Geçen haftaki yazımda sadece Serin İklim Tahıllarını ele almıştım. Ülkemizde yaklaşık 1 milyon tona yakın üretimi olan Çavdar, Tritikale ve Yulafın planlama içerisinde yer verilmemesi önemli bir eksiklik olduğunu belirtmiştim. Hem yem hem de farklı sanayilerde ham madde olarak kullanılmakta olan bu üç tahıldan kuraklık etkisinin ağır bir şekilde hissedildiği son yıllarda özellikle çavdar ve tritikale az su tüketen ve daha az verimli topraklarda yetişme özelliği olmasından dolayı su sıkıntısı çekilen bölgelerde mutlaka planlamaya alınmalı ve desteklenmelidir.
Su sıkıntısı olmayan bölgelerde de yulafa yer verilmelidir. Bu üç serin iklim tahılı bu açıklamalarda yok sayılmamalıydı.
Tarımsal desteklemeler için yeni bir dönem girildiğinden ve biraz da karışık görülen hususların sonuçlarını uygulamada hep beraber göreceğiz. Görülenler kısa sürede doğru düzeltilmelidir.

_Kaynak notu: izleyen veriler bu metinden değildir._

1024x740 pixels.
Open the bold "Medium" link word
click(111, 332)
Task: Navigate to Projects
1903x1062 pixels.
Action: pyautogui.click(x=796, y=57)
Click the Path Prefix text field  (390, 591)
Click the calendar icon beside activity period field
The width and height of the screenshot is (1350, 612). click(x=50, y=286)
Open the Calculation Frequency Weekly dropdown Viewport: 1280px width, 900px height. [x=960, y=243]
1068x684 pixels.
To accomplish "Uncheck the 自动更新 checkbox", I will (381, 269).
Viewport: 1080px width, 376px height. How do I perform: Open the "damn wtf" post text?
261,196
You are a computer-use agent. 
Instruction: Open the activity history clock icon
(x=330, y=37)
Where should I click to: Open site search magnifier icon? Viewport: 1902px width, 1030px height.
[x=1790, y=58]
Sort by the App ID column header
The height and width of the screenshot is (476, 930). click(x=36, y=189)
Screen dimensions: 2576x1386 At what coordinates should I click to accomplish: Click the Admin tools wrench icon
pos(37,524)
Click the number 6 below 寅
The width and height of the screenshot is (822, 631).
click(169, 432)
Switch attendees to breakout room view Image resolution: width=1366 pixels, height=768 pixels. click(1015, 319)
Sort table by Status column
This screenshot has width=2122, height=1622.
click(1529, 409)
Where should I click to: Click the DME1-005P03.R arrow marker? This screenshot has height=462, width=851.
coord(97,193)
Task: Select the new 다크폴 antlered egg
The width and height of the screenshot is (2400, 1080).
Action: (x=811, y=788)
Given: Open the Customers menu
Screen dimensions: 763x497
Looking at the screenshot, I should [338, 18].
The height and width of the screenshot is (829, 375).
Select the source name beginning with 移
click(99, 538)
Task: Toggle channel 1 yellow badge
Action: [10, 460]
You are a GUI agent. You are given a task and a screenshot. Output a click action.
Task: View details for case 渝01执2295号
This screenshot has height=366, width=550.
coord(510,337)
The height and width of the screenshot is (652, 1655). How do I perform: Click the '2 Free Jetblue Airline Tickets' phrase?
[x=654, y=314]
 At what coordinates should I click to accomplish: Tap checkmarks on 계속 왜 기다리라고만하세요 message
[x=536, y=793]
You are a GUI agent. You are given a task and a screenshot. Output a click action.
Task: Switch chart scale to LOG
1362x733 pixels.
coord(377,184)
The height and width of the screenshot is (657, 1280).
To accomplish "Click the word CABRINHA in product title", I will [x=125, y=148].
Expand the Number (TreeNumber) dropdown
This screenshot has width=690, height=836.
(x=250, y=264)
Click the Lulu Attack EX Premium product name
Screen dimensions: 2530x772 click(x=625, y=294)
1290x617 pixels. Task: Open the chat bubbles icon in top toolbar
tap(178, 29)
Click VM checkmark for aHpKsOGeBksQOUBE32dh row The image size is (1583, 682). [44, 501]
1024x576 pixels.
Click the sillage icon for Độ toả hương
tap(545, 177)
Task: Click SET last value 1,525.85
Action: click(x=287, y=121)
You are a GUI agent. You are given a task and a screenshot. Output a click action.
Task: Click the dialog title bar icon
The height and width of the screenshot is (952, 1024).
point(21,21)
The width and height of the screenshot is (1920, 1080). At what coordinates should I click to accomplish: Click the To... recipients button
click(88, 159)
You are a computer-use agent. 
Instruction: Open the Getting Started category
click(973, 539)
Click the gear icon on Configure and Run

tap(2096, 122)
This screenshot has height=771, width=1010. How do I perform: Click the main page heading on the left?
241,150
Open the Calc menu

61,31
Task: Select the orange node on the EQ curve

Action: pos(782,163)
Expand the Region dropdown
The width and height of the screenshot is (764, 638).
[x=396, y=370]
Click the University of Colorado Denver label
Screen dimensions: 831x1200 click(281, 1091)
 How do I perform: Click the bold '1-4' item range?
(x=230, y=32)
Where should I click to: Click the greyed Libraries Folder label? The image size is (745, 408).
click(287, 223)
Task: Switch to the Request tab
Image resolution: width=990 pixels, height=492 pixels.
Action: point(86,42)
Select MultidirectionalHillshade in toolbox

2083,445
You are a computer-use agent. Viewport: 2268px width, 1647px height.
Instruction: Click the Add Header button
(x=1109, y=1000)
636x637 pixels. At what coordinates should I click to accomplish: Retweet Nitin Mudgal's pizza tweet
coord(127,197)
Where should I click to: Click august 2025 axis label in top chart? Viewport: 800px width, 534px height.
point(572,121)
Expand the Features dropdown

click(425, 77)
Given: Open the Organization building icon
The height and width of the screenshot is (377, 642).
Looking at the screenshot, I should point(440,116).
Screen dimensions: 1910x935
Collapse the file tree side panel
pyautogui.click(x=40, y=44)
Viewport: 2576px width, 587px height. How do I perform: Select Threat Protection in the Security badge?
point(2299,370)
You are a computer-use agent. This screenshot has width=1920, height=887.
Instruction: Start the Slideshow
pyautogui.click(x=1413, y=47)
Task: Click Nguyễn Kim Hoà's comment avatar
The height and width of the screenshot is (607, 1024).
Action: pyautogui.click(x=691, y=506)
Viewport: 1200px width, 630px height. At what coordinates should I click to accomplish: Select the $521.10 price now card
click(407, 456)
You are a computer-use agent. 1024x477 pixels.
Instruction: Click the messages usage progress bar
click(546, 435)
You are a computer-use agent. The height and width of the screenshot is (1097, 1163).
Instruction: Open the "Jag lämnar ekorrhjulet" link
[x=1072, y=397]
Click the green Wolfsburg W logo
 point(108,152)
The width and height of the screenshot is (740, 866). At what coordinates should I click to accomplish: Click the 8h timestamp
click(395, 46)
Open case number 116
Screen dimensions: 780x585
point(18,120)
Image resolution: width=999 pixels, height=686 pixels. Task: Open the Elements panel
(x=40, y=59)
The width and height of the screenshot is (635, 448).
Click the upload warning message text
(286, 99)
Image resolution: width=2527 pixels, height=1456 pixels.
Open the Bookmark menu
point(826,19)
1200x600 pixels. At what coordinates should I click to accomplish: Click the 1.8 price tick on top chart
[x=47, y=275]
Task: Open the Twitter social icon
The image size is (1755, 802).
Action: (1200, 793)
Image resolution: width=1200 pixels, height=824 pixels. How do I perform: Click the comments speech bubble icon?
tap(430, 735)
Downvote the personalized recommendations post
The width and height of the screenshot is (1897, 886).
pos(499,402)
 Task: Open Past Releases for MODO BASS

Diğer bir husus; su problemi olmayan ve yetiştirme sezonu uygun olan bölgelerde ikinci ürün yetiştirilmesi de destek ve planlamaya dâhil edilmelidir. Ülkemizde hem daha fazla üretime hem de ikinci ürünle elde edilecek faydalar göz ardı edilmemelidir. Özellikle yem elde etmek ve organik maddesi istenilenin altında olan topraklarımızda toprağı organik maddece zenginleştiren yem bitkilerine veya karışımlarına destek ve planlamada yer verilmelidir.
Ülkemizde araştırıcı kuruluşlar tarafından ıslah edilen yerli ıslah ile üretilen çeşitlere ayrıcalık tanınmış olması önemli ve teşvik edici bulunmuştur. Ancak bu uygulamaya sadece üniversite ve devletin araştırma kuruluşları dâhil edilmiştir. Özel sektör araştırma kuruluşlarınca ana materyali yerli olan ıslah edilmiş çeşitlerin de bu desteklemeye alınması ülke tarımına önemli katkı sağlayacaktır. Son yıllarda özel sektör araştırıcı kuruluş belgesi almış ve çeşit ıslahı ile uğraşmakta olan çok sayıda özel sektör kuruluşu bulunmakta olup bunların çeşitleri de desteklemeye dâhil edilmeli ve yapılacak desteklemelerle çeşit ıslah alanı genişletilmelidir.